The 1969 University of Colorado Boulder master’s graduate speaks most fondly of his time as a pilot.
"I just had a marvelous, wonderful time flying the hottest stuff in the sky," Guiling said.
Initially stationed in Albuquerque, Guiling worked extensively with the then-new jet fighters, including the F-100, the first Air Force fighter capable of supersonic speed in level flight. Much of Guiling’s work involved flight tests to see how weapons systems would work in real-world conditions. Some tests went better than others.
“I was supposed to chase another fighter through a 4 g loop to get pictures of a bomb separation. Somehow the leader got into a 5 g pull up and I blacked out. My ears were still working and I heard someone say, ‘turn left’. I still remember wondering which way 'left' was when you were going straight up while blacked out. Fortunately, we did not collide,” he said.
The dawn of the jet era allowed planes to fly higher than ever before, and pilots like Guiling were among the first to see the earth from 50,000 feet.
“This was before the airliners were using jets and well before the astronauts took mankind out of the atmosphere. We jet jocks had the upper air to ourselves and the view from that altitude is breathtaking,” he said.
It was an exciting time for Guiling, but the 1957 launch of Sputnik brought him back to earth, literally.
"Sputnik got fired and the Air Force switched from wanting pilots to wanting engineers. They sent me to the Air Force Institute of Technology for a degree," he said.
After earning the degree, he spent much of his time on the ground, working in a military office, until a registered letter from top brass set in motion his time at CU-Boulder and eventual nuclear missile work.
"That letter scared me. I had 15 years of service when it came. You needed 20 years to retire, but it wasn't discharge papers. They wanted me to get an advanced degree," he said.
Guiling was one of five airmen sent to the University of Colorado Boulder aerospace program.
He took classes from legendary faculty members in the department, including Dr. Adolph Busemann, the namesake of the CU-Boulder Busemann Advanced Concepts Laboratory.
After graduating, and following a pit-stop flying C-130E’s in Vietnam, his master’s degree earned him a job in Washington at the Pentagon, where he oversaw part of the SRAM (Short-Range Attack Missile) air to surface nuclear arms program.
"I got that job because of the University of Colorado. I had my own multi-billion-dollar line in the federal budget," he said.
SRAM weapons flew on the B-52, the FB-111A, and the B-1B. They were in service from 1972–1993.
Since retiring, Guiling has been active in charitable endeavors with the Round Rock Area Serving Center outside Austin, Texas. He’s been a regular volunteer, and played a central role in starting a partnership with a major Texas electric utility that has provided over $1.37 million to help poor Texans pay their electric bills.

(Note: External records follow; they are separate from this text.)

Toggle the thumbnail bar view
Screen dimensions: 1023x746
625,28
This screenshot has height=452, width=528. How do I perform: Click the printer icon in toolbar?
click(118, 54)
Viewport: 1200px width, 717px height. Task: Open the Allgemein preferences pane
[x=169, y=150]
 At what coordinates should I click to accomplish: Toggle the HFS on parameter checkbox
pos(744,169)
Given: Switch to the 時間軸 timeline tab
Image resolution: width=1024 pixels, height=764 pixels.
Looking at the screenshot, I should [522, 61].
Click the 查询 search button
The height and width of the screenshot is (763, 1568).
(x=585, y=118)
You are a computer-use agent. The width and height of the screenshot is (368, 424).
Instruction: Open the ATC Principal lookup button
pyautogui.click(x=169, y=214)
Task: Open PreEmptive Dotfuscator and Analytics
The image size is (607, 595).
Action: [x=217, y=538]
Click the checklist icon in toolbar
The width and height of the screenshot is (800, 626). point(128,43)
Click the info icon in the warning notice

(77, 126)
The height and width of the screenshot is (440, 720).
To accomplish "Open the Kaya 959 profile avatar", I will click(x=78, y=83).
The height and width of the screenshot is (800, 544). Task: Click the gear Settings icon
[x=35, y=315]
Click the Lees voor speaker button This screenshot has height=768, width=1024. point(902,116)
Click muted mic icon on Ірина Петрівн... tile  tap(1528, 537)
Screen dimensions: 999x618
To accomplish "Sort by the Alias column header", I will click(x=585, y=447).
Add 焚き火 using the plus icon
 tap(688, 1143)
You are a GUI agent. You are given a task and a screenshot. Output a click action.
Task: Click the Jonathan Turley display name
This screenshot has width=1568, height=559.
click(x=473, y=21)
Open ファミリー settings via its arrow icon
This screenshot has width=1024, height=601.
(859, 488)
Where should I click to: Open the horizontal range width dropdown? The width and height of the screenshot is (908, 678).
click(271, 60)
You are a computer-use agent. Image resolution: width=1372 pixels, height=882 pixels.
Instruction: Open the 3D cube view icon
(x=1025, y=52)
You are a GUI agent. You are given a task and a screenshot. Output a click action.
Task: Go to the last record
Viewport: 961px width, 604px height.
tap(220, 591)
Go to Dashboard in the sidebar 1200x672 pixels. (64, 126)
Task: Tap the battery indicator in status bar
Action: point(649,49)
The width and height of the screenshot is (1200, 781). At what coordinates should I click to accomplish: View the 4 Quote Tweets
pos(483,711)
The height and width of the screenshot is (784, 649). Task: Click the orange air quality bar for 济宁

"I don't know why I'm still here. The Grim Reaper was close when I was a pilot," he said. "I've been able to live all my dreams. I'm pleased as punch I've been able to do all I have and can give back.”
"Over my life I've had three different people tell me something I've always taken as a compliment. They said 'John, from where you started to where you ended up was a long way'," he said.